::: Record set :::

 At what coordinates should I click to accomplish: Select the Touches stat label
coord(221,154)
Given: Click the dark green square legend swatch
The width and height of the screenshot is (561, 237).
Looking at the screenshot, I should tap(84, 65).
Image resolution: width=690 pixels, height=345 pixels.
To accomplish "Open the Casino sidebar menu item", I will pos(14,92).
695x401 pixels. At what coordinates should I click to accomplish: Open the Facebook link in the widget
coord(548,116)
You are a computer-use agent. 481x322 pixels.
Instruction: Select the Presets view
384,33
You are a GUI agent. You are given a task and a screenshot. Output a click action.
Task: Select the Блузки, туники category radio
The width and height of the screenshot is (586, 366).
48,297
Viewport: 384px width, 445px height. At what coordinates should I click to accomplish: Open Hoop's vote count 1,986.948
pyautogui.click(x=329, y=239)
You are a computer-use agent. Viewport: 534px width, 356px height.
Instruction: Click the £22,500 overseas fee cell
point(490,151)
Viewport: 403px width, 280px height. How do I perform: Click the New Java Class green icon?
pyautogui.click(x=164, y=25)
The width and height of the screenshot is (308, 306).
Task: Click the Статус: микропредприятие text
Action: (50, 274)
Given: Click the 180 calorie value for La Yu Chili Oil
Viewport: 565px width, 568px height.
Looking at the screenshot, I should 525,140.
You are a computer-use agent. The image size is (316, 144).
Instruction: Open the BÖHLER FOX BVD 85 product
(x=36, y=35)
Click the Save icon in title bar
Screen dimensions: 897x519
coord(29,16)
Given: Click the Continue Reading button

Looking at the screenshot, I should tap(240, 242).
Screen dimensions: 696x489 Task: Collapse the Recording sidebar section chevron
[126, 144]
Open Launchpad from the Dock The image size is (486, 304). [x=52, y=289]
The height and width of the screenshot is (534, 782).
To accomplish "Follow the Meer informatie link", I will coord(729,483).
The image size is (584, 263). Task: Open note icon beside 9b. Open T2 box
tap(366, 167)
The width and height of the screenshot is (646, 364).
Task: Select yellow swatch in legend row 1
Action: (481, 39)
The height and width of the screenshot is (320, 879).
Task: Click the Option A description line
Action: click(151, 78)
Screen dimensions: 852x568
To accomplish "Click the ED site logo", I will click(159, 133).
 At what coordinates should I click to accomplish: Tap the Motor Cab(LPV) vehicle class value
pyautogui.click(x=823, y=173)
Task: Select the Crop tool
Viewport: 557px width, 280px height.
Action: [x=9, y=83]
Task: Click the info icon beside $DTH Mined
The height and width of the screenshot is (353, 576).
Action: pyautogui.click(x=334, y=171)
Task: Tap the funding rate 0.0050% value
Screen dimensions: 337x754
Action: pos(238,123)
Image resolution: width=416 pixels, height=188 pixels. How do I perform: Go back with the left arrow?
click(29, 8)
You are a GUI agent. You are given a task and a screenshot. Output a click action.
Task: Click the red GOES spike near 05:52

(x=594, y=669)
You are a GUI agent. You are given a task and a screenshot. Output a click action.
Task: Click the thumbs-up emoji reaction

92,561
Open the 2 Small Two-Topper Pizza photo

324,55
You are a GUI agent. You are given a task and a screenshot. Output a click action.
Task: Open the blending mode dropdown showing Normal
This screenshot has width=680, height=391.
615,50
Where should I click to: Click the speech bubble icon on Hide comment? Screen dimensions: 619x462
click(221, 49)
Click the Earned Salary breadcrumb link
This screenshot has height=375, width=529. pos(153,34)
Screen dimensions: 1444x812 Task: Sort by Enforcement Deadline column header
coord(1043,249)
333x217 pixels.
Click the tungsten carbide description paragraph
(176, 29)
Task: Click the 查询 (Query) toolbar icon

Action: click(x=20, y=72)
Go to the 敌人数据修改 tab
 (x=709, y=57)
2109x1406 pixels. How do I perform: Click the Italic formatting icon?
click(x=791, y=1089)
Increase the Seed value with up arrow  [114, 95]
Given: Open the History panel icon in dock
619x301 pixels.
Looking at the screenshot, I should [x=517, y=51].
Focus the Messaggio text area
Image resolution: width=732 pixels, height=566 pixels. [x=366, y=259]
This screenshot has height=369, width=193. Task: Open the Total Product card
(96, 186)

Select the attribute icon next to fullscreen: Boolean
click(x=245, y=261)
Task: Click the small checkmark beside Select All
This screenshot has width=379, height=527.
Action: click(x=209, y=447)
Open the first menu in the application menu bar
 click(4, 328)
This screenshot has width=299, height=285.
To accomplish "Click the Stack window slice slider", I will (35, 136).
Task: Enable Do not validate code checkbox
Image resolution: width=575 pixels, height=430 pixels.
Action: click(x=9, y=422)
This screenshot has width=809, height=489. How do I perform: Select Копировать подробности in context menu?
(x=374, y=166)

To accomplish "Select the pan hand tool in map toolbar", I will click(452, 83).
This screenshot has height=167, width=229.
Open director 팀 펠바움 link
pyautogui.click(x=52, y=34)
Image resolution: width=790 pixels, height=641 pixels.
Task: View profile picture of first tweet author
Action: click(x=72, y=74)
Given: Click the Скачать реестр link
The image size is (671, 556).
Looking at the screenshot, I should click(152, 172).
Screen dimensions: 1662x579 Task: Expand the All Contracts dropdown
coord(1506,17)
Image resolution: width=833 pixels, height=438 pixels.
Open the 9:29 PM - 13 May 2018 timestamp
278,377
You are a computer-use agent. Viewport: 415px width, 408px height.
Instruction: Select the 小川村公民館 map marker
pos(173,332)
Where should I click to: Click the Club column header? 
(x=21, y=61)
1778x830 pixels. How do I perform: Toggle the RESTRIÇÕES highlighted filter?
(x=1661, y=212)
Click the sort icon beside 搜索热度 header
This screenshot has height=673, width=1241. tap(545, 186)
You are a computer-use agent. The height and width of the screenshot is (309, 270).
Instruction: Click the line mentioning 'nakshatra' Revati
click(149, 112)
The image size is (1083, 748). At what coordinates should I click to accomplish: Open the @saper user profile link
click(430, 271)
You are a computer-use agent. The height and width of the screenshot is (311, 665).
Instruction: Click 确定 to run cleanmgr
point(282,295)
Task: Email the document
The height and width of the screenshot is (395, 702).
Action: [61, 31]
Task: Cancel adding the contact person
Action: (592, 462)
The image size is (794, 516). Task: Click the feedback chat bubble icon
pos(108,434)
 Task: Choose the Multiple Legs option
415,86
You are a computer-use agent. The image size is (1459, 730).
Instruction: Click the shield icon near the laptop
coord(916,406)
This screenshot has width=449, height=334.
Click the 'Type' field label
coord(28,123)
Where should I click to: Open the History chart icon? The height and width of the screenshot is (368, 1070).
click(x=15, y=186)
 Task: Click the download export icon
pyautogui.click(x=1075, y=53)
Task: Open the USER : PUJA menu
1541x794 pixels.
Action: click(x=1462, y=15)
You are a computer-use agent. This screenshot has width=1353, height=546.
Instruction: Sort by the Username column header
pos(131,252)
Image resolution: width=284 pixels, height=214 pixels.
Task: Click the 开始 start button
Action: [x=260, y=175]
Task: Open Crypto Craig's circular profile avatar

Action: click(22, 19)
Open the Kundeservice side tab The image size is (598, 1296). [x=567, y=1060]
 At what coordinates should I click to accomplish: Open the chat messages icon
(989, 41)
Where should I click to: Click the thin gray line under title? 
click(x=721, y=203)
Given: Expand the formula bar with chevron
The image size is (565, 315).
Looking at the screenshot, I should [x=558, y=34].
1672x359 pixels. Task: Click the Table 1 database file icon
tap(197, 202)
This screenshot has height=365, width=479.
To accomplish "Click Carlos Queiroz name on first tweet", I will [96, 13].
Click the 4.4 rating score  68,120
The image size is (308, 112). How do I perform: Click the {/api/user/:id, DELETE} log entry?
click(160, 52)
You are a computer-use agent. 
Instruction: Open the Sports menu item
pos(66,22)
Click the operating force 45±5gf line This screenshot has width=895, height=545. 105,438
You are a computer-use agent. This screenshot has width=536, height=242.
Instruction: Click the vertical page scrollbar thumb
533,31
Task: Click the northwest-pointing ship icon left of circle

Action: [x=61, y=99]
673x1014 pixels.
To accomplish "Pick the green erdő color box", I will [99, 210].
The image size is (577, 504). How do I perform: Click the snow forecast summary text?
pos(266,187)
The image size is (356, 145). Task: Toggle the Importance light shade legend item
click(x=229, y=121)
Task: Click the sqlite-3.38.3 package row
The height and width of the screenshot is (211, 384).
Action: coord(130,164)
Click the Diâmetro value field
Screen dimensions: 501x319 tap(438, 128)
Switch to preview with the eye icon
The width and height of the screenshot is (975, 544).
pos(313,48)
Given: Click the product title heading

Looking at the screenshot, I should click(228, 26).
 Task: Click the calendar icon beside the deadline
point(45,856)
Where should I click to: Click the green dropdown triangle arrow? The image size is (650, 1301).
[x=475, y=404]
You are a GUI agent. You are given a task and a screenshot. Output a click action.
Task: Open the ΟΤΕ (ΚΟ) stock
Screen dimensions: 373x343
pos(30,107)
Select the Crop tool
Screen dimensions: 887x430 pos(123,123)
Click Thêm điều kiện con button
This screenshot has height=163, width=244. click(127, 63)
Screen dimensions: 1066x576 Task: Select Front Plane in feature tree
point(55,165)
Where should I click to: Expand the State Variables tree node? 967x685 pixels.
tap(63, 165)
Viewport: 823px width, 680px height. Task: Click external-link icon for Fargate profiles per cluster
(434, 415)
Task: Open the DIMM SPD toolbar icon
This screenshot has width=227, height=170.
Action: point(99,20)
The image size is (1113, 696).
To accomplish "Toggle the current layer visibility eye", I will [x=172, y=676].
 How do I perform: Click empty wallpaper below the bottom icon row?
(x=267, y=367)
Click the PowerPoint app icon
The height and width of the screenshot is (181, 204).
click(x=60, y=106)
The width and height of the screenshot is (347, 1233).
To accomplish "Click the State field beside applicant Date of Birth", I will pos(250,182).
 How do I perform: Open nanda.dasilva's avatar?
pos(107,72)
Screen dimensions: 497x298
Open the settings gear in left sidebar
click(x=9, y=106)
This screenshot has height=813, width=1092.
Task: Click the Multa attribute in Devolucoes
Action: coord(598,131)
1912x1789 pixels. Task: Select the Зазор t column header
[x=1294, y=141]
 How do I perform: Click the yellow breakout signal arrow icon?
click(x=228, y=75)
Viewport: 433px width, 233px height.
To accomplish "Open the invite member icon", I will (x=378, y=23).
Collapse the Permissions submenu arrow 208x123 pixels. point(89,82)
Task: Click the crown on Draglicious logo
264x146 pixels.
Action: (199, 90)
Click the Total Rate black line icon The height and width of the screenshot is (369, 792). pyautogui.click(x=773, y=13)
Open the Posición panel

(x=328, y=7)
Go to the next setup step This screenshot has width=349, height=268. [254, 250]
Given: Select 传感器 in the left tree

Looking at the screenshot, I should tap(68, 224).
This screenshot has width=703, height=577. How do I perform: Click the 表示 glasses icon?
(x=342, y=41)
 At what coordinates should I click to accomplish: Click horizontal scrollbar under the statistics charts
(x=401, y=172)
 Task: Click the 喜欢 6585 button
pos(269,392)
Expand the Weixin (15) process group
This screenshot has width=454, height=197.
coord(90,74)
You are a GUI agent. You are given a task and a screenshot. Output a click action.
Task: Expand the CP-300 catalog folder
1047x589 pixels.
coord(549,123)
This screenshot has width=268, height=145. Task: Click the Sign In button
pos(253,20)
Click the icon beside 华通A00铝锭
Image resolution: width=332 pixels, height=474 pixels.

:::

Set down exactly the lines of the data above, beginning with the line that has "Screen dimensions: 1066x576" and ending with the line that has "Task: Open the DIMM SPD toolbar icon", and no others.

▶ _Exercise output_
Screen dimensions: 1066x576 Task: Select Front Plane in feature tree
point(55,165)
Where should I click to: Expand the State Variables tree node? 967x685 pixels.
tap(63, 165)
Viewport: 823px width, 680px height. Task: Click external-link icon for Fargate profiles per cluster
(434, 415)
Task: Open the DIMM SPD toolbar icon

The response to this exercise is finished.